With the knowledge shining bright in my head that I really need this job I say to Benjay, ‘I take it we know the identity of these love birds in the photographs?’

‘We do. But they’re not important.’

‘Oh?’

‘That is, not important as such to this assignment.’

‘Then why are we lovingly gazing at their photographs over lunch?’

‘Because I want you to write the lead article for the March issue.’

‘Thank you, Benjay. That’s nice of you to invite me to take centre stage.’

He shoots me a little look as if to ask if I’m taking the piss but he sees I’m genuinely grateful. This will be good money. This might buy as much as three months’ writing time on the Tod Browning book. I can even see chapters twelve through sixteen taking up residence in my computer.

‘This is going to be one of the biggest things we’ve done,’ Benjay tells me. ‘What’s more it will be a serious exclusive.’ He twists a grin. ‘You see, the backers want the magazine to gain a little more gravitas.’

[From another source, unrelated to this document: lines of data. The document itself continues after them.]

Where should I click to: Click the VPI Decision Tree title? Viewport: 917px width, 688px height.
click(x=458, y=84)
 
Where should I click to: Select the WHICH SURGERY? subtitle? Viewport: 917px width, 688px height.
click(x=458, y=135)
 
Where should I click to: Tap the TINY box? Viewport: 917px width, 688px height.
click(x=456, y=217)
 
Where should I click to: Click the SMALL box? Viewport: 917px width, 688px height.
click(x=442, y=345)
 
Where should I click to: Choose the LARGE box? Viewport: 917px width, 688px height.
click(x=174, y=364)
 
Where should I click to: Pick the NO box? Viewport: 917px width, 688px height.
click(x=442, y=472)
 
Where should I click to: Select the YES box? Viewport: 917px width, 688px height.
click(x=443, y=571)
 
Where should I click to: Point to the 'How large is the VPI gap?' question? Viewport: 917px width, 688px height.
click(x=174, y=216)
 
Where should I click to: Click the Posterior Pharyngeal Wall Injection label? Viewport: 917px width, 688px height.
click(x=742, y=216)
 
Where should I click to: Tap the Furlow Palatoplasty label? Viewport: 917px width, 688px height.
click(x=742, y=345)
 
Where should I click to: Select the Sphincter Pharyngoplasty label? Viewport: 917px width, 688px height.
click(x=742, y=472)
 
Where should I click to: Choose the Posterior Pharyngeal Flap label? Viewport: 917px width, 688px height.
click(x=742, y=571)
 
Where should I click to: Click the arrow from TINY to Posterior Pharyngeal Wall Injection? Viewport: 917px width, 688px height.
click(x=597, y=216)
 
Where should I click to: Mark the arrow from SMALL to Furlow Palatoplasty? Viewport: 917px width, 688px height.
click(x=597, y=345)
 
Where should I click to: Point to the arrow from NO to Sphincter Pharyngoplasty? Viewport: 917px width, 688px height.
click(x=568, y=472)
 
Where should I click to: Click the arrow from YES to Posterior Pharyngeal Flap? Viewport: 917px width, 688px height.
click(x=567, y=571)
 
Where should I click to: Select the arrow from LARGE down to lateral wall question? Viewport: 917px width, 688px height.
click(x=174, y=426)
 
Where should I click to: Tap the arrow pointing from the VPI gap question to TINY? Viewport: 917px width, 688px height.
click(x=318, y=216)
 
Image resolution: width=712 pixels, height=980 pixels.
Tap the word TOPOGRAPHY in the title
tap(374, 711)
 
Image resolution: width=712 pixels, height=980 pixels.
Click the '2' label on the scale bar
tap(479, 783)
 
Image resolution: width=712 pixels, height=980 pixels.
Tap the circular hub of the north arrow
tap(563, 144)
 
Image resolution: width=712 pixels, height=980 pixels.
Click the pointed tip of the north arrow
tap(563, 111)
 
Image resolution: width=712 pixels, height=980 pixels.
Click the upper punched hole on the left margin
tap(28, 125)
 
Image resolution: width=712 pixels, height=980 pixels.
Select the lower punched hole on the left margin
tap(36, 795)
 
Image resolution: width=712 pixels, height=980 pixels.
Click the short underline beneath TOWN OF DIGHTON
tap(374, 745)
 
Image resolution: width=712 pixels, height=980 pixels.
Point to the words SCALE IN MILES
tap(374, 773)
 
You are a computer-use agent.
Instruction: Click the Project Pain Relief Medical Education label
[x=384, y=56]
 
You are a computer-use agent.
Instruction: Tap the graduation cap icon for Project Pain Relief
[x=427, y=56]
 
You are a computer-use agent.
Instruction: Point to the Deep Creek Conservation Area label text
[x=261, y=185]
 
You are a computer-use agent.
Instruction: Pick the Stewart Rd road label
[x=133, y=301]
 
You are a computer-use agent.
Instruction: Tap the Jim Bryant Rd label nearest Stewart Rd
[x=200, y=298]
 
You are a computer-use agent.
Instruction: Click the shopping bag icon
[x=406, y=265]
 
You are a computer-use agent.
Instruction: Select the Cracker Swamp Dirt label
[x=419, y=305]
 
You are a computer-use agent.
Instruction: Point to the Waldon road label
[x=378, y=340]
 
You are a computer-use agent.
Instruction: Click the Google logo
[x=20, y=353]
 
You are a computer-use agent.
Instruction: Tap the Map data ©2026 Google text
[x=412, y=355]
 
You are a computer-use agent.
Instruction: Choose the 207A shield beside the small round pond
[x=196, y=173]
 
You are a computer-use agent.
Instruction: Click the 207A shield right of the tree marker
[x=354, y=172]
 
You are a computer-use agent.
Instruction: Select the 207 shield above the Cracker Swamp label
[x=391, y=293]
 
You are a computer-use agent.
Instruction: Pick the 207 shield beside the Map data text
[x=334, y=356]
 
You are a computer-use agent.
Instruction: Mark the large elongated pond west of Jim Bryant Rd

‘Gravitas? Does this mean the end of rock star poop scoops?’

‘For now, Jack. Because you are going to provide us with a
serious
, newsworthy article.’

‘On this.’ I nod at the photographs of the bleeding faces. ‘Or about someone connected to this?’

‘Bull’s-eye, Jack.’ He picks up his drink. ‘You remember Cuspidor?’

‘Sure. A five-piece cult band. All Gothic fugues, doom-laden lyrics.’

‘That’s the one.’

‘And they took the name Cuspidor from the pot that people spat into. Picturesque, don’t you think? Their singer-songwriter Katrice Bryden faked her own suicide in Paris. But that was five years ago, Benjay. Who the hell gives a crap about them now?’

‘Because,’ Benjay says, tapping the photographs with his finger, unconsciously hinting at what he’s building up to, ‘Cuspidor are going to have a massive posthumous hit with their best-of album. I’ve got inside word on the pre-orders – they are phenomenal.’

‘Record company hype.’

‘You think so? Just tap the name Cuspidor into any
search-engine
and you’ll come up with two thousand or more hits. Kids are going ape about Cuspidor.’

‘So how do these pair of face biters fit in?’

‘I’ve done some digging around just to make sure this is an
article
worth commissioning.’ He pulls neatly folded sheets from his jacket pocket. ‘These are the names, addresses and backgrounds of the band members. I downloaded that little horror movie we saw this morning from a Cuspidor website. There are more of them. Lots of weird stills as well.’

‘All peeping-tom stuff?’

‘Some – not all. If anything, the overriding theme is that all the footage was shot in cemeteries. Particularly the big old Victorian boneyards like Highgate and Kensal Green.’

‘And their significance to Cuspidor?’

‘We can’t get official confirmation through the agency that handle the band’s material but …’ Again he smiles. ‘Let’s put it like this. Legend has it that the films were shot by Cuspidor’s singer, Katrice Bryden.’

‘She filmed this?’ I look at the photograph of the face biters, with gory red holes in their cheeks. ‘Why?’

‘To use an old cliché:
that, Jack Constantine, is what you need to find out.’

‘Is that all?’

‘That’s all. Oh, by the way, I need the article a week today. Five thousand words on the nail.’

‘With side-bar?’

‘With side-bar, Jack.’ He twists that wry grin of his, then raises the bottle. ‘Cheers.’

 

The Tube train carries me home. I’m one of those people who looks
Out
through the carriage window rather than
In
. Of course, there’s nothing to see other than a blurred wall as we shoot a hundred feet beneath London’s frozen streets. Only sometimes you catch a glimpse of a tunnel branching away to run into
darkness
. Then you might see the spectral blue-white flash of another train as contacts brush the live rail. For me, it lends a hint of mystery to an otherwise drab as dust journey.